## To do
Exactly the lines from the line containing "Task: Click View" through the final line of the entries below must be returned, and only those, without pictures.

## Material shown
=======
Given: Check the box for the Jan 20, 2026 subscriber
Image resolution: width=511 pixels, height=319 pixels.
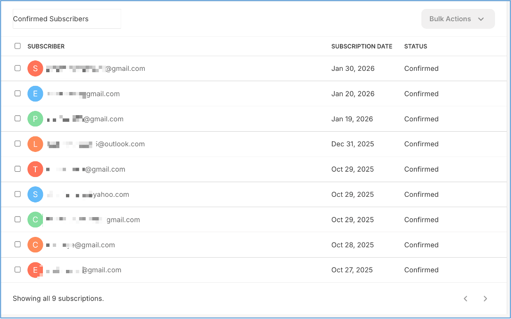Looking at the screenshot, I should (x=17, y=93).
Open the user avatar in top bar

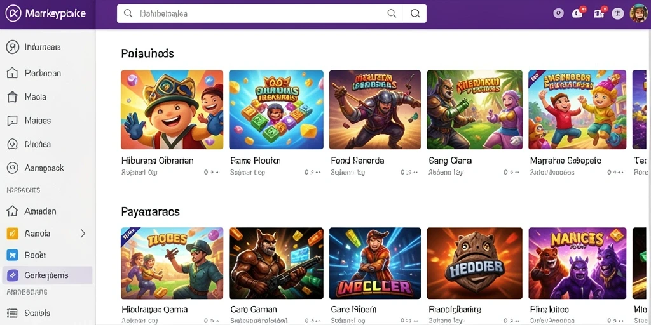(638, 13)
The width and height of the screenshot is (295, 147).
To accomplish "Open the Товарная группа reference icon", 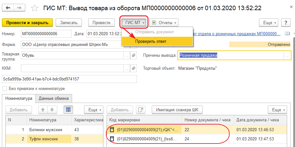I will [x=133, y=55].
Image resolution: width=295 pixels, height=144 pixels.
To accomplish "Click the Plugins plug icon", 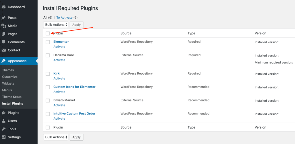I will pos(4,113).
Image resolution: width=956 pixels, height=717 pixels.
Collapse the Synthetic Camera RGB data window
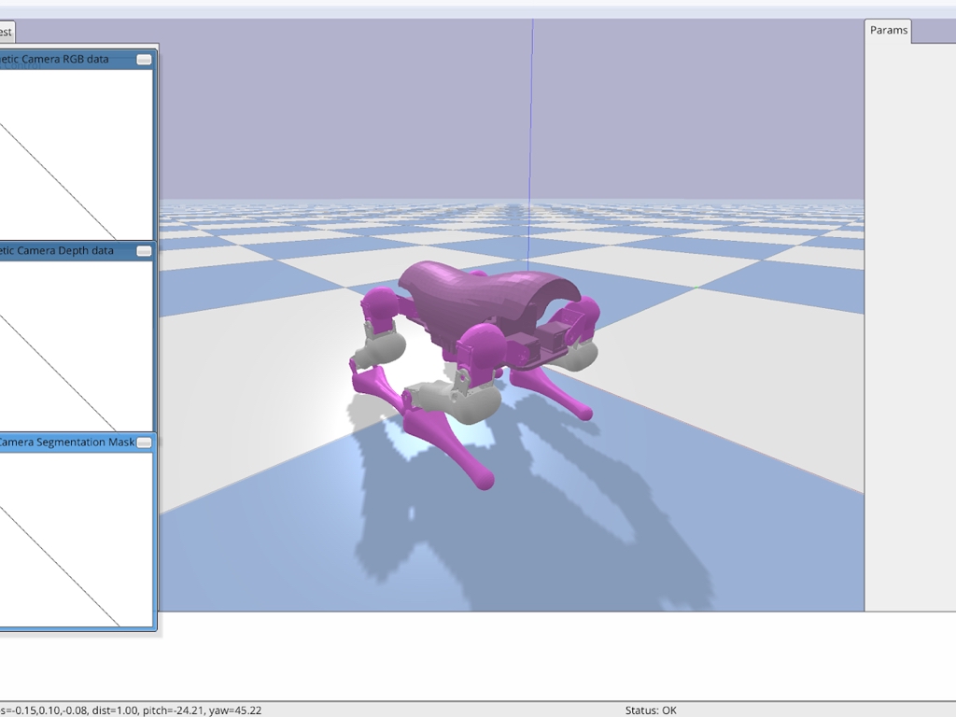pos(144,60)
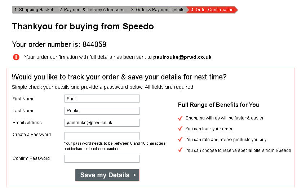Click into the Last Name field
297x192 pixels.
102,111
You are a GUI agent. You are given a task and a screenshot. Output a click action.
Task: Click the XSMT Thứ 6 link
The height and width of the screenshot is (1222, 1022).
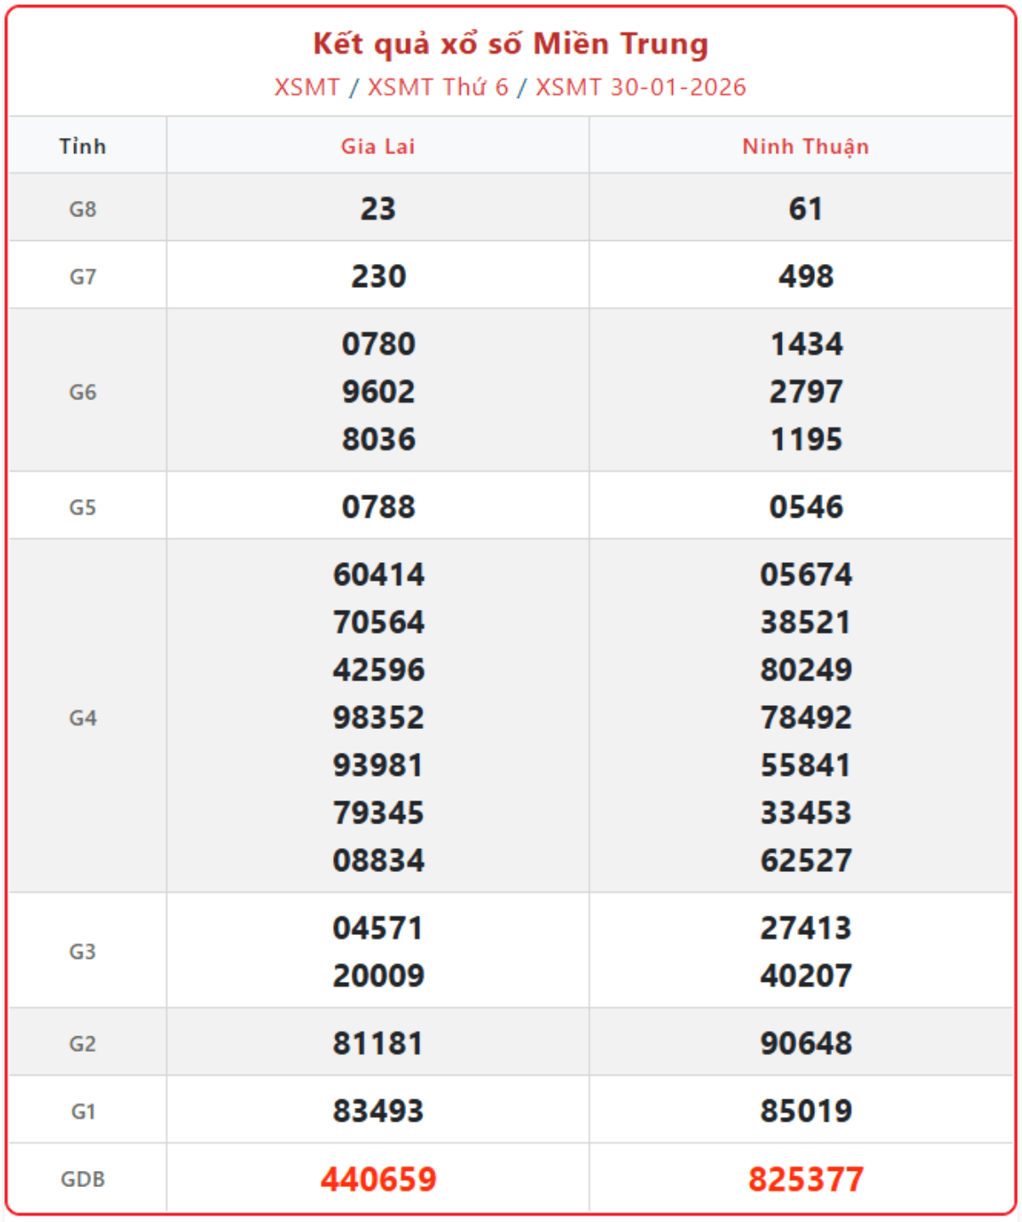(438, 88)
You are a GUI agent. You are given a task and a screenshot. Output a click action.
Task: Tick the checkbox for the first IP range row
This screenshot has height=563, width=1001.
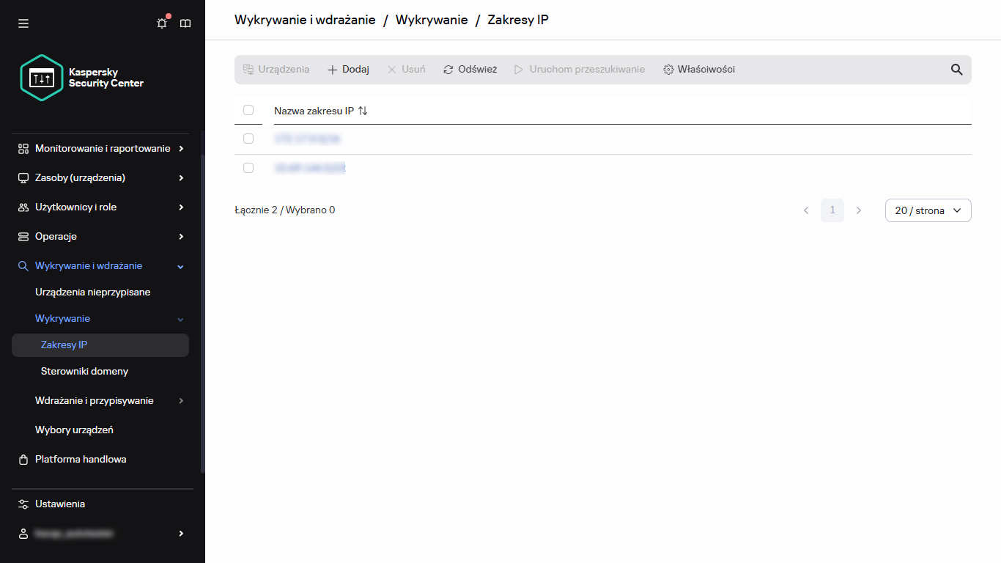point(248,138)
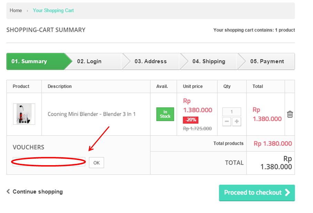Go to Home breadcrumb link
313x213 pixels.
16,10
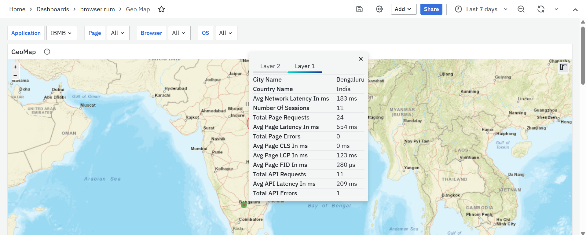Click the blue Share button
586x235 pixels.
pos(431,9)
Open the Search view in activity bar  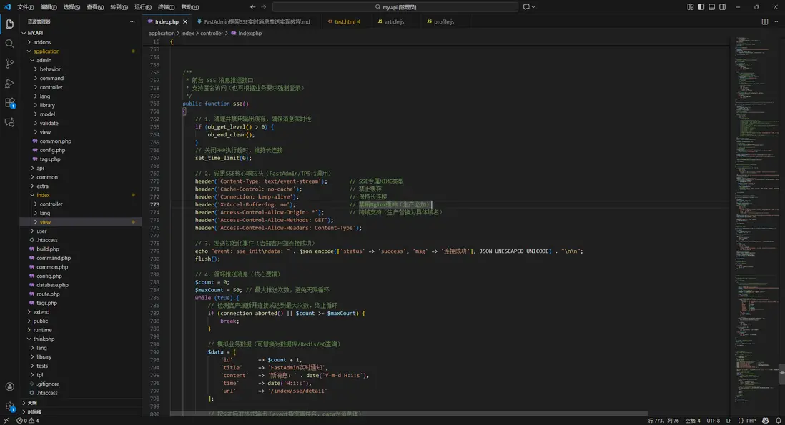pyautogui.click(x=9, y=44)

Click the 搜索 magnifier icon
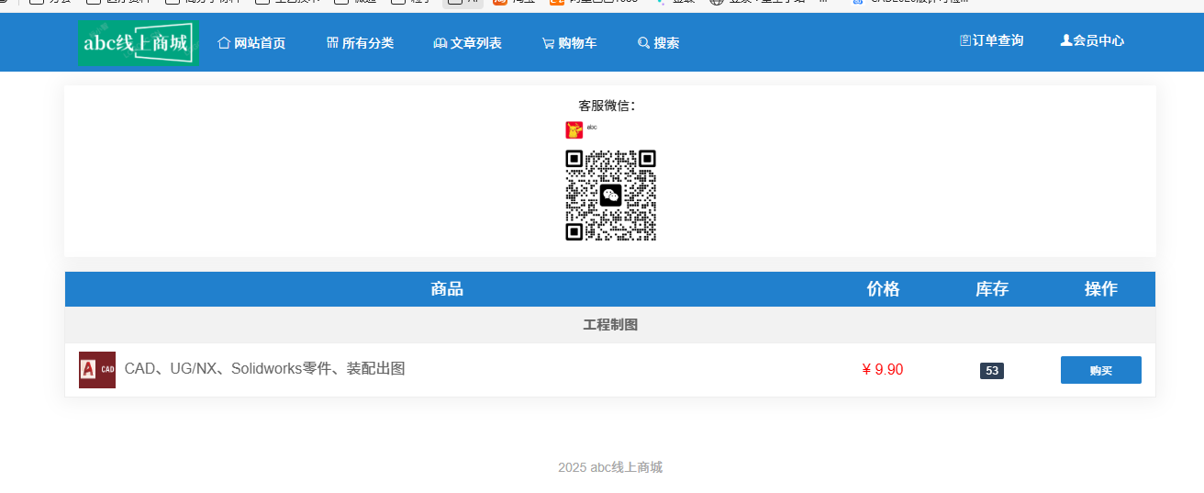click(643, 43)
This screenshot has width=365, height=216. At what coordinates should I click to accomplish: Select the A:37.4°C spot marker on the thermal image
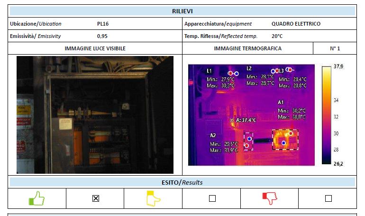tap(232, 121)
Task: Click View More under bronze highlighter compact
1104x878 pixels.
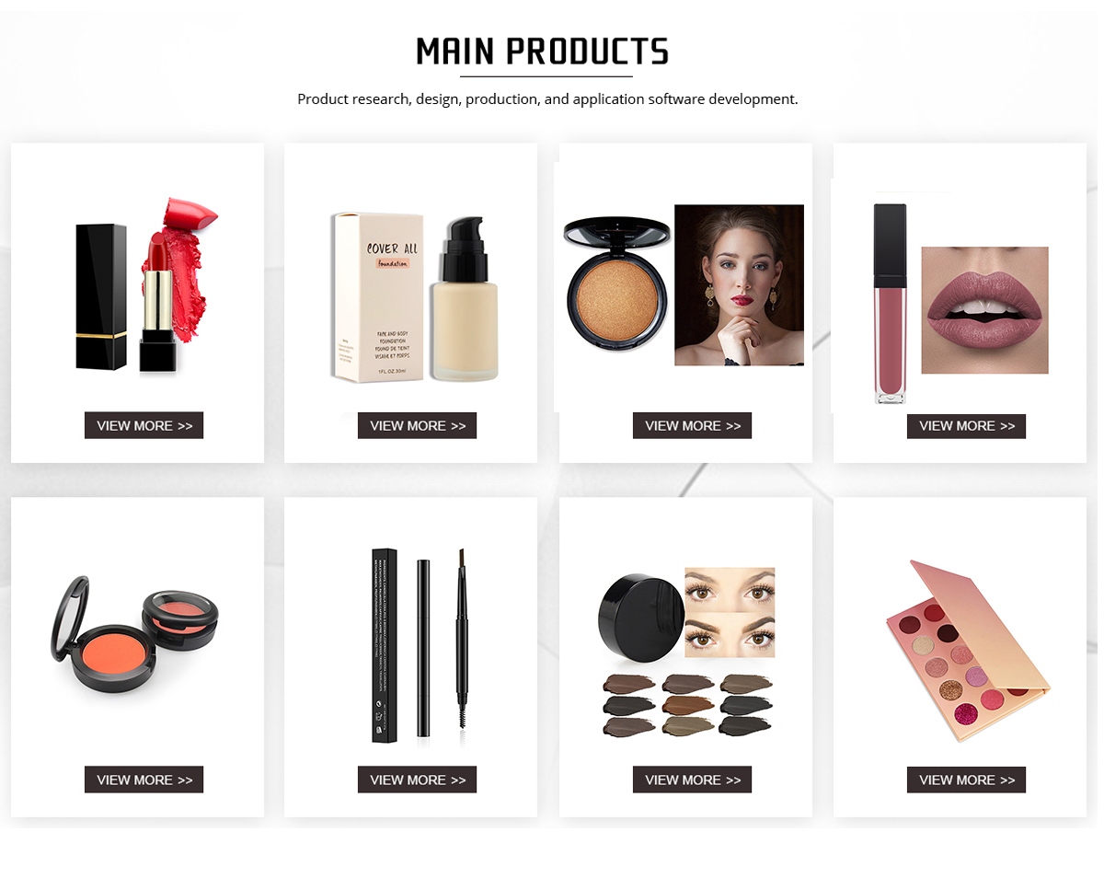Action: point(692,425)
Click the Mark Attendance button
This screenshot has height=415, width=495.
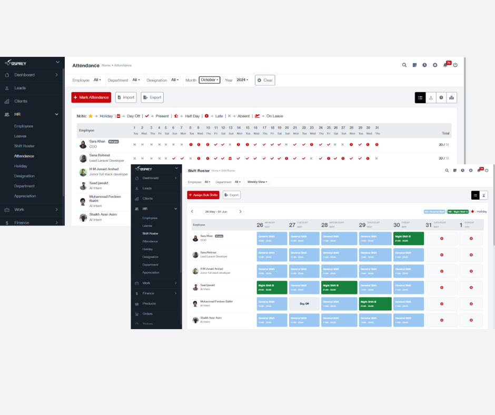pos(91,97)
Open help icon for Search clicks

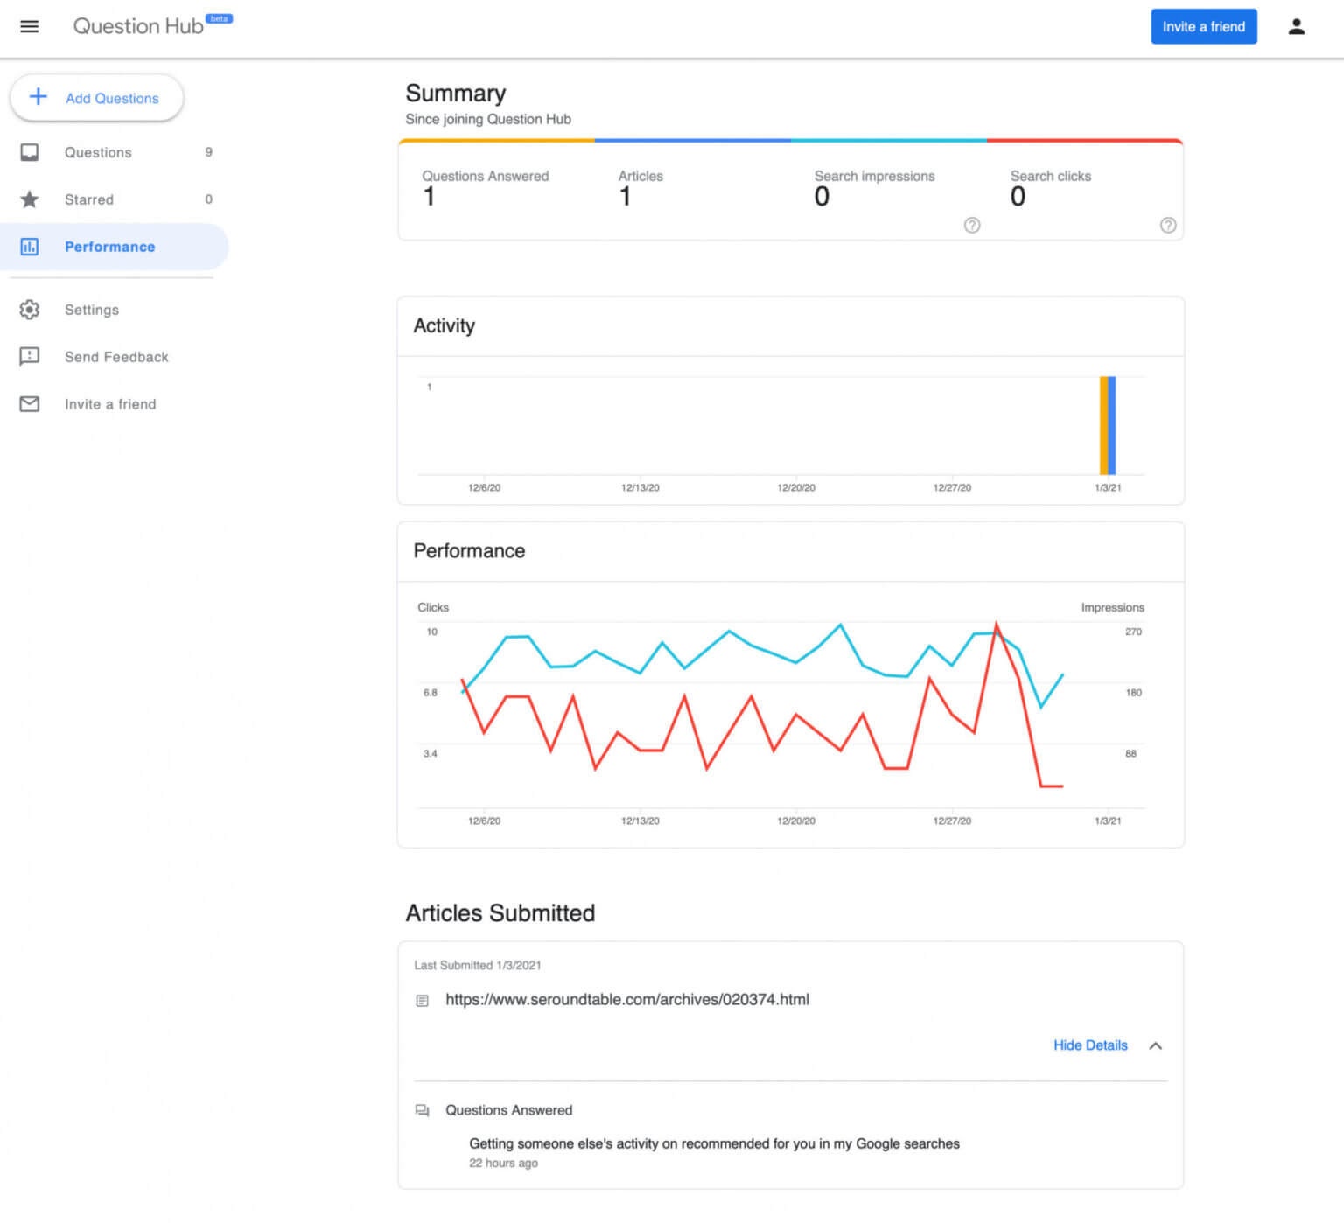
=======
## Solution for this exercise
Task: Click View More under bronze highlighter compact
1104x878 pixels.
Action: point(692,425)
Click the Mark Attendance button
This screenshot has height=415, width=495.
pos(91,97)
Open help icon for Search clicks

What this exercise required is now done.